13 Pesquisas eleitorais, eleitorado provável e indecisos
13.1 Kenett, R. S., Pfeffermann, D., & Steinberg, D. M. (2018). Election polls—a survey, a critique, and proposals. Annual Review of Statistics and Its Application, 5(1), 1–24.
Data collection methods:
- Mail surveys
- Telephone surveys: “In recent years, they have suffered from growing rates of nonresponse, partly due to innovations like caller ID, answering machines, and privacy managers. […]. Moreover, this phenomenon is especially true of the younger population, leading to potential bias in telephone surveys that use only landline telephone numbers.” (p. 6)
- Web-based surveys and Internet panels: “Open-ended web surveys pose methodological challenges in assembling sampling frames for the probability sampling and dealing with coverage issues and selection bias.” (p. 6)
- Face-to-face interviews
- Social media-derived data
Methods for analyzing surveys focus on adjustments aimed at reducing the bias that results from the failure of the sample to accurately represent the population of voters. A common approach is the use of reweighting, in which weights are computed on the basis of under- or overrepresentation so that observations from sectors that are underrepresented in the sample get a weight larger than 1, and observations from overrepresented sectors get a weight smaller than 1. (p. 7-8)
Voting intention. Preelection surveys invariably include some eligible voters who do not vote in the election. Preferences of nonvoters may be different from those of actual voters. Thus, the data from (likely) nonvoters can bias the results of a survey. […]. A common solution has been to divide registered respondents into two groups. Respondents who scored beyond a specific cutoff have been designated as likely voters, and only their choices are counted in the tally (Daves 2000, Asher 2007). (p. 9)
Nonresponse adjustment. Nonresponse is a critical issue in survey analysis. Selection bias due to nonresponse is an a posterior effect that can make the set of completed surveys unrepresentative in the sample.

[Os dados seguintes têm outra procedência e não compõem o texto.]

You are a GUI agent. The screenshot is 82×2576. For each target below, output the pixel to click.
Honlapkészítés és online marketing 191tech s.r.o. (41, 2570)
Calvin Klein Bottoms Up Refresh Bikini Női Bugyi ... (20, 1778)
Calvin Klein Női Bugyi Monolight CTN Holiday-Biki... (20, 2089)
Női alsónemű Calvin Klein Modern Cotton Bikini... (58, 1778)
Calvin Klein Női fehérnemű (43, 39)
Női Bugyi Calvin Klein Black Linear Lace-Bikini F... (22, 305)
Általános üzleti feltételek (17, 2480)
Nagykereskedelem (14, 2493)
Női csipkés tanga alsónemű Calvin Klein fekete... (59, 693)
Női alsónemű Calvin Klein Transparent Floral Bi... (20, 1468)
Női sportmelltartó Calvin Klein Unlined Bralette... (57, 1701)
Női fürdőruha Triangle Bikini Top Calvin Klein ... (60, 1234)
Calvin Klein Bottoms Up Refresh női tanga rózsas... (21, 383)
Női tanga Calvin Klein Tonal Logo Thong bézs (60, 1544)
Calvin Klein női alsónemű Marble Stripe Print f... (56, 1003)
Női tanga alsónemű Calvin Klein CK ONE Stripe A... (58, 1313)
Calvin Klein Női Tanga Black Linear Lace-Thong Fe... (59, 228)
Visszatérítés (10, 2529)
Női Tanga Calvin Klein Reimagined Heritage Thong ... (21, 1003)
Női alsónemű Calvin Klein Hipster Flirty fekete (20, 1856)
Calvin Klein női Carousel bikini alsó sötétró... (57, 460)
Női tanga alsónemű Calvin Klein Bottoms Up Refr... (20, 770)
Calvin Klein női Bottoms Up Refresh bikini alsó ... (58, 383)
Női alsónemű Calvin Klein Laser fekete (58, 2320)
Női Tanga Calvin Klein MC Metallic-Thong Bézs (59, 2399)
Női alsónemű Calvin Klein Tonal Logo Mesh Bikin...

13.2 Rentsch, A., Schaffner, B. F., & Gross, J. H. (2019). The elusive likely voter: Improving electoral predictions with more informed vote-propensity models. Public Opinion Quarterly, 83(4), 782–804.
Forecasting who will actually vote is a particularly challenging problem because, unlike other estimation efforts, pollsters must make an inference about a population (all eventual voters) that does not yet exist.
Ultimately, the data argue against the common practice of hard classification of likely versus unlikely voters and in favor of weighting eligible voters’ potential vote choice by an estimated probability that they will vote, using a combination of respondent self-reported intention to vote, voting history, and demographic data that pollsters already collect. (p. 783)
The people most likely to overreport voting (to say they will vote when they will not) are “those who are under the most pressure to vote” (Bernstein, Chadha, and Montjoy 2001, p. 41). For example, Ansolabehere and Hersh (2012, p. 449) find that “well-educated, high-income partisans who are engaged in public affairs, attend church regularly, and have lived in the community for a while” retrospectively misreport their voting behavior. (p. 784)
Most likely-voter models utilize responses to a combination of questions about an individual’s vote intent, voting history, and interest in politics. Approaches vary, from a single vote-intention question to composite scores, based on several questions, including ones on past voting behavior, and others gauging knowledge about the voting process, such as where the respondent’s polling place is. (p. 785)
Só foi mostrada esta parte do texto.